Agitated Atmosphere: Summer Flake - You Can Have It All

Agitated Atmosphere, Album Reviews
09/13/2013
Justin Spicer

As major labels continue to exist behind the times, artists and labels with little capital and lesser reputations are producing some of the most innovative, interesting, and inspiring music. Whether it’s creating a new niche in digital technology or looking to once obsolete formats, Agitated Atmosphere hopes to pull back the curtain on a wealth of sights and sound from luminaries such as Summer Flake.

I’ve long held onto a theory that I believe it’s time to share: the widespread acceptance and accessibility to the internet has put us in a culture stasis. A generation of now 15 years removed from their college years entered into the halls of academia and given the keys to internet the speeds of which they never imagined. No more dial-up modems, crackles, and slow load times. We were bequeathed Napster, Audiogalaxy, Soulseek, Wikipedia, and a host of message boards wrapped in manila nostalgia. We were milquetoast and we were satisfied.

So were the emerging seeds of new pop culture. Rather than pushing forward through the morass of the past as tastemakers had done since manifest destiny of television enveloped most American households, the buck stopped. Pop became bubblegum again, the mainstream embraced the blind patriotism of the 50s—it was all white picket fences and apple pie. And though the advances were seeping into the idealized reset world, it was but the fringes that seemed eager to keep pushing toward a greater goal. The 90s seemed to end abruptly, in its place a wave of retro-future entertainment that placated us for far too long.

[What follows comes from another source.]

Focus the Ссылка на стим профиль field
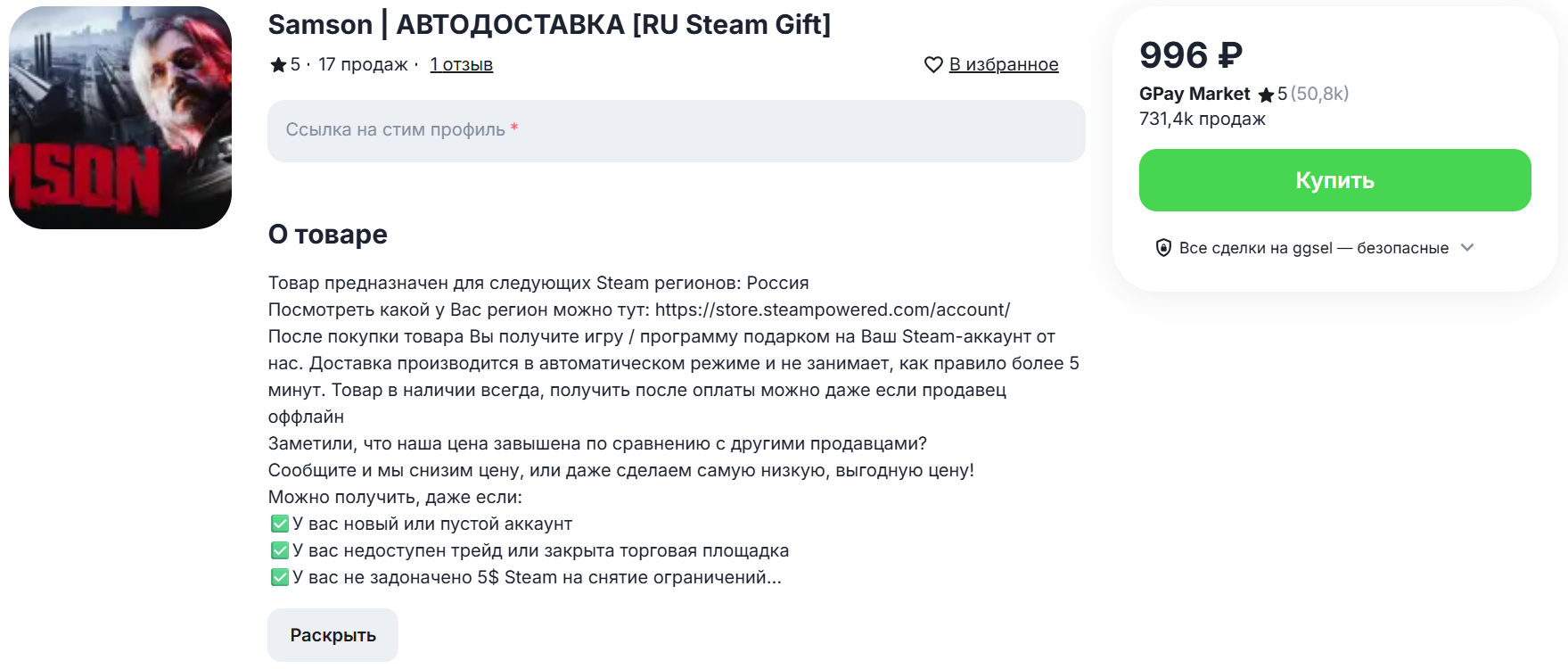The height and width of the screenshot is (669, 1568). [676, 130]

Now the cracks are beginning to show. The internet is more than a toy, but a vehicle of mass dissemination and information. Though its faults are many and its porn bountiful, it is also beginning to thaw the ice age of cultural advancement that ushered its prominence. Call this all a silly theory, especially in the guise of a music review, but the pattern mainstream and independent music has largely taken points to the resurgence of the 60s, 70s, and 80s. And now the 90s, a 20-odd year after its pop culture arrival was heralded in every corner of mainstream culture.

What does this have to do with Australia’s Summer Flake? Plenty and all of it good; with the embargo of the 90s ending, we can finally wrap up the decade and dedicate ourselves to getting back out and making modern history rather than reliving it through rose-tinted glasses. You Can Have it All, the full-length debut from Stephanie Crase’s post-alternative outfit is the summery end to our love affair of all things past. The Indian Summer of 70s and 80s pop resurgence is fading and with it so is a generation’s chapter on the 90s entertainment that was a reaction to all of it. You Can Have it All is that musical reaction; the equivalent of cusping our gentle hands over the wide-eyed but dead decades in a show of respect.

Having listened to the EPs and singles of Crase’s past, You Can Have it All plays to those slacker 90s motifs of old while also looking to a future of rock-pop that isn’t necessarily weighted by nostalgia—even if a bit of Motown wispiness and ballad crunch infest many of her songs. But that’s all well and good because any good epitaph should pay creed to what came before as it speaks to what is next.

Short of being a mantra, You Can Have it All allows one last glimpse into what was while allowing us to close the casket on our own time. The tears begin with the sad surf minuet “Just Fine,” and flow by the end of “Forever Here and Now.” Though our “hearts are breaking” by the title track, these moments of wistful reflection are buoyed by the edge of an emerging generation—one unstuck in time. Just in time to finally see the future that is 2013. I want to be a part of it and frolic among the forward pop of Summer Flake. It will be fulfilling and promising to make our own stories for yet-created generations to pilfer, all “Dressed in Black.”